Mit dem Scheitern der CCAMLR-Konferenz am Dienstag den 16. Juli in Bremerhaven wurde eine entscheidende Chance für den Meeresschutz rund um die Antarktis verpasst. Die „Kommission zur Erhaltung lebender Meeresschätze in der Antarktis“ (CCAMLR) konnte sich nicht darauf einigen, die weltweit größten Meeresschutzgebiete im antarktischen Ozean einzurichten. Die mehrtägige Sondersitzung in Bremerhaven endete heute ohne Ergebnis.

Alle CCAMLR-Mitgliedsstaaten – einschließlich derer, die Bedenken hinsichtlich der beiden Schutzgebietsvorschläge hatten, wie Norwegen, Chile, Japan und China, – haben sich an konstruktiven Verhandlungen beteiligt, um bei diesem Treffen ein Ergebnis zu erzielen.
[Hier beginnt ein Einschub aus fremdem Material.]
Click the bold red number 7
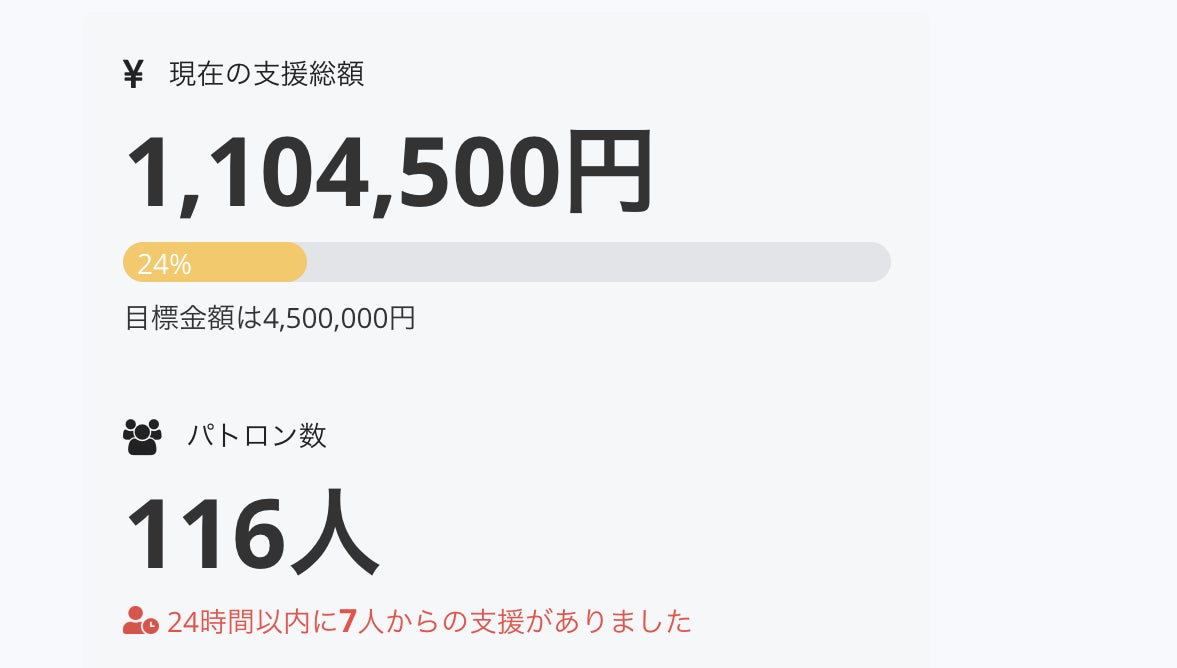1177x668 pixels. [348, 622]
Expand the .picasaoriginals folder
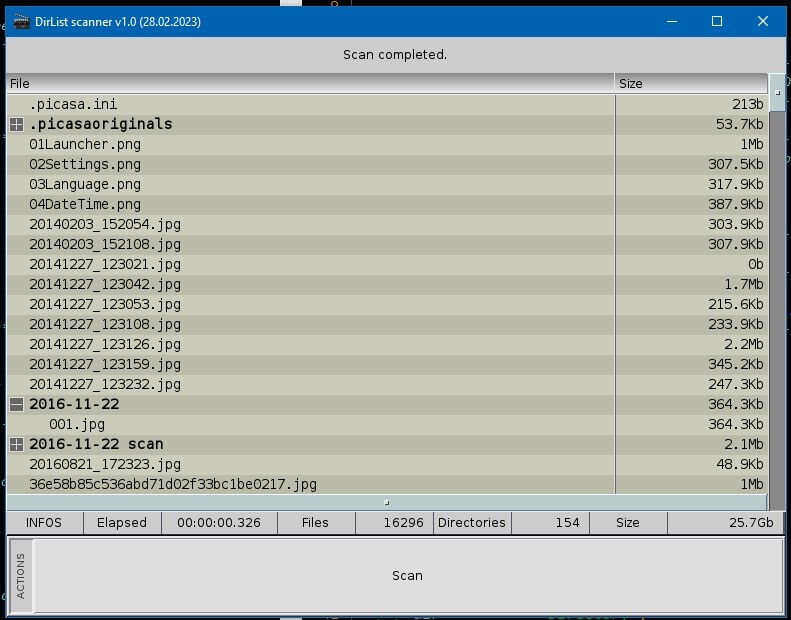The image size is (791, 620). [x=17, y=124]
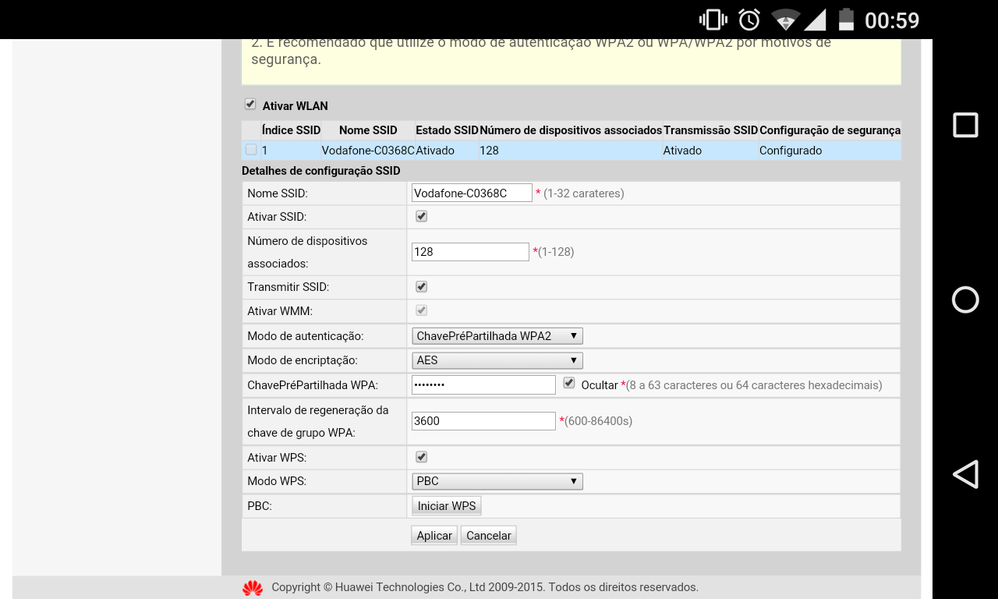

Dagegen hat Russland mit Unterstützung der Ukraine die rechtliche Befugnis der CCAMLR Kommission, Meeresschutzgebiete auszuweisen, grundsätzlich in Frage gestellt.
„Nach zwei Jahren Vorbereitung und obwohl Russland dieses Treffen zur Beilegung wissenschaftlicher Bedenken hinsichtlich der Schutzvorschläge für das Rossmeer und die Ostantarktis beantragt hat, verlassen die  Mitglieder von CCAMLR Bremerhaven nun mit leeren Händen“, kritisiert Steve Campbell, Direktor der Antarctic Ocean Alliance. „Außer Russland sind alle Staaten mit guter Hoffnung angereist.“

Deutschland hatte speziell zu diesem Anliegen zu der Sondersitzung eingeladen und als Gastgeber zum Auftakt die Bedeutung des Meeresschutzes in der Antarktis unterstrichen. Auf der Sondersitzung in Bremerhaven verhandelten die 24 Mitgliedsstaaten sowie die Europäische Union über zwei Anträge: Der erste von den USA und Neuseeland sah vor,  im Rossmeer eine Fläche von 2,3 Millionen Quadratkilometer als Meeresschutzgebiet auszuweisen, einschließlich einer 1,6 Millionen Quadratkilometer großen Zone, die für kommerzielle Fischerei gesperrt sein soll. Der zweite Vorschlag von Australien, Frankreich und der Europäischen Union bezog sich auf sieben Meereszonen mit einer Gesamtfläche von 1,63 Millionen Quadratkilometern, die in den Küstengewässern der Ostantarktis geschützt werden sollten.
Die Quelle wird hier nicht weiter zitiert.